#### Your assignment:
Take every line containing "click" out of the records.

#### Records for this task:
------

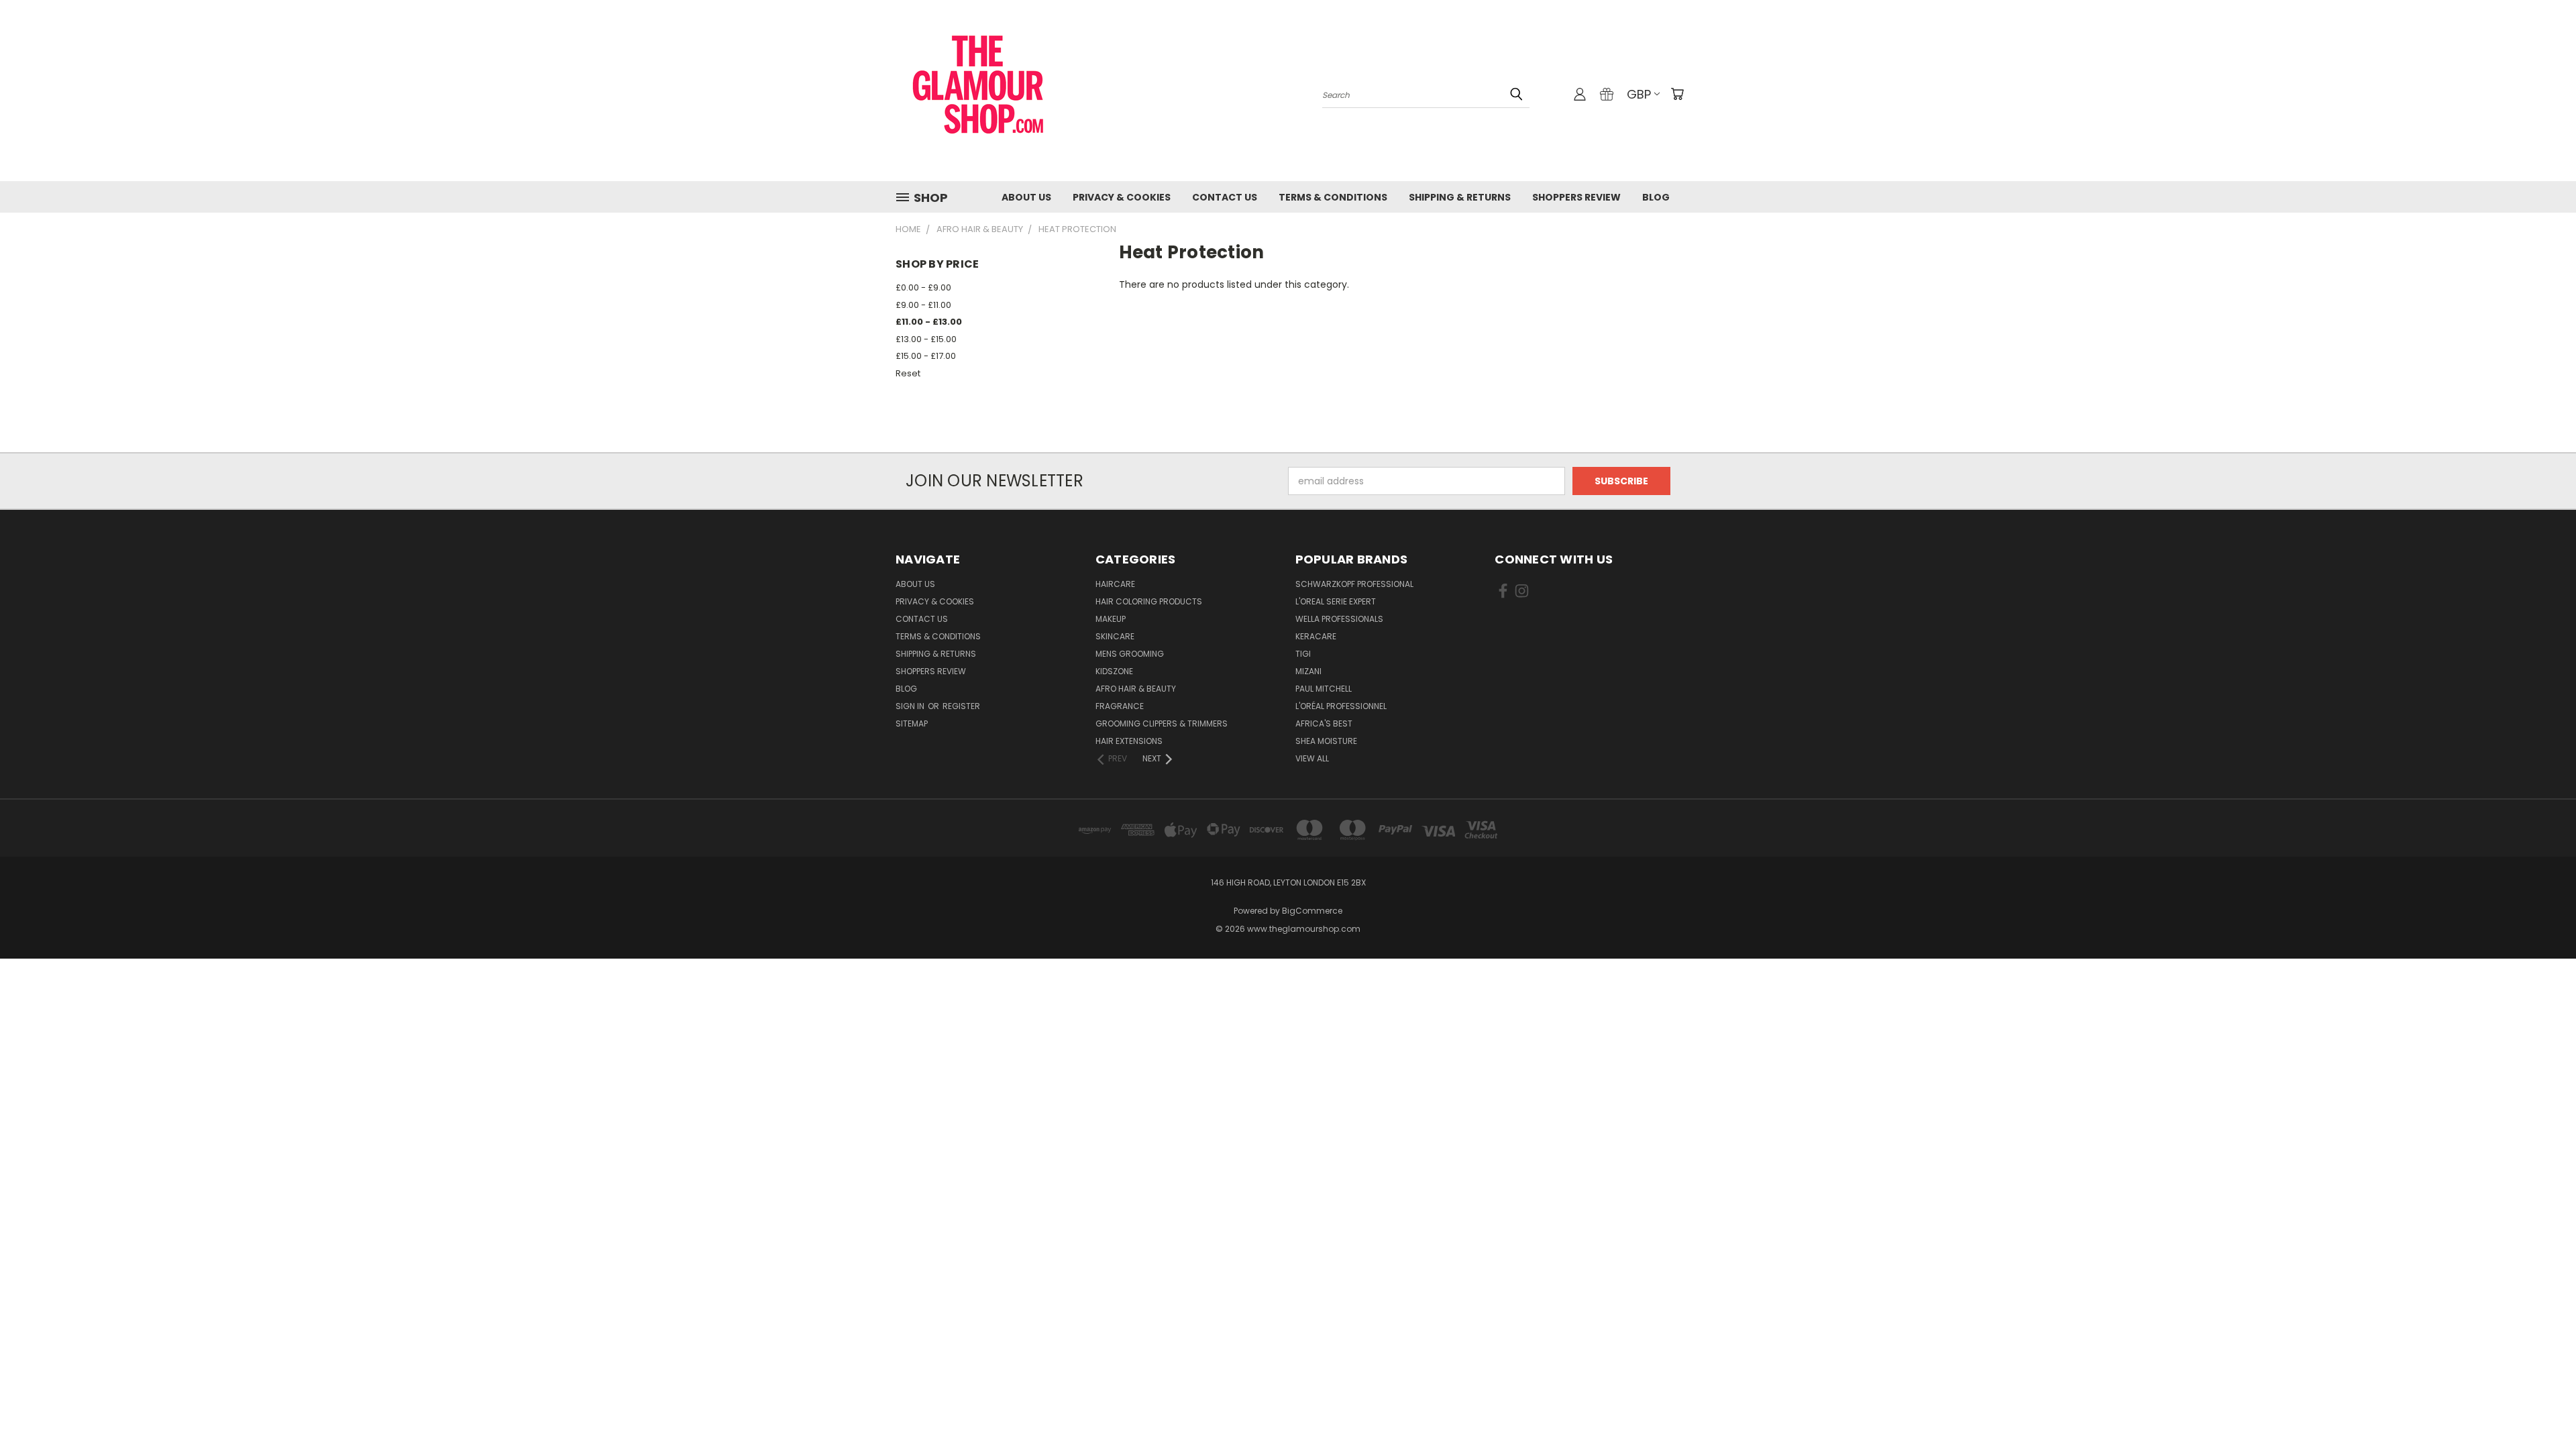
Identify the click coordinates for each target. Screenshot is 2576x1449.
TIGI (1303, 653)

------

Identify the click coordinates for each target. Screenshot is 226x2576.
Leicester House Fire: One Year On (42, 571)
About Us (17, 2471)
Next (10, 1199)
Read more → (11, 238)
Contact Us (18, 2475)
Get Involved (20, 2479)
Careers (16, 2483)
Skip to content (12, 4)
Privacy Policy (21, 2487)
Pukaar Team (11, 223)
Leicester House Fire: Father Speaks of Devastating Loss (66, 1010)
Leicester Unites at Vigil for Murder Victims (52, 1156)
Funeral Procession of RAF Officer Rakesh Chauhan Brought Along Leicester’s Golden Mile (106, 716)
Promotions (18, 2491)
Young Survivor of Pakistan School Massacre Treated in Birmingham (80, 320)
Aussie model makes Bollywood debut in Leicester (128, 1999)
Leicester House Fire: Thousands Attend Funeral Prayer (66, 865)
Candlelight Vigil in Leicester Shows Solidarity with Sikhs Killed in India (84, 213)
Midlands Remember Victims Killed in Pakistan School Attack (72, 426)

------

#### Task result:
Identify the click coordinates for each target. Screenshot is 2576x1449.
Identify the click coordinates for each target. Screenshot is 226x2576.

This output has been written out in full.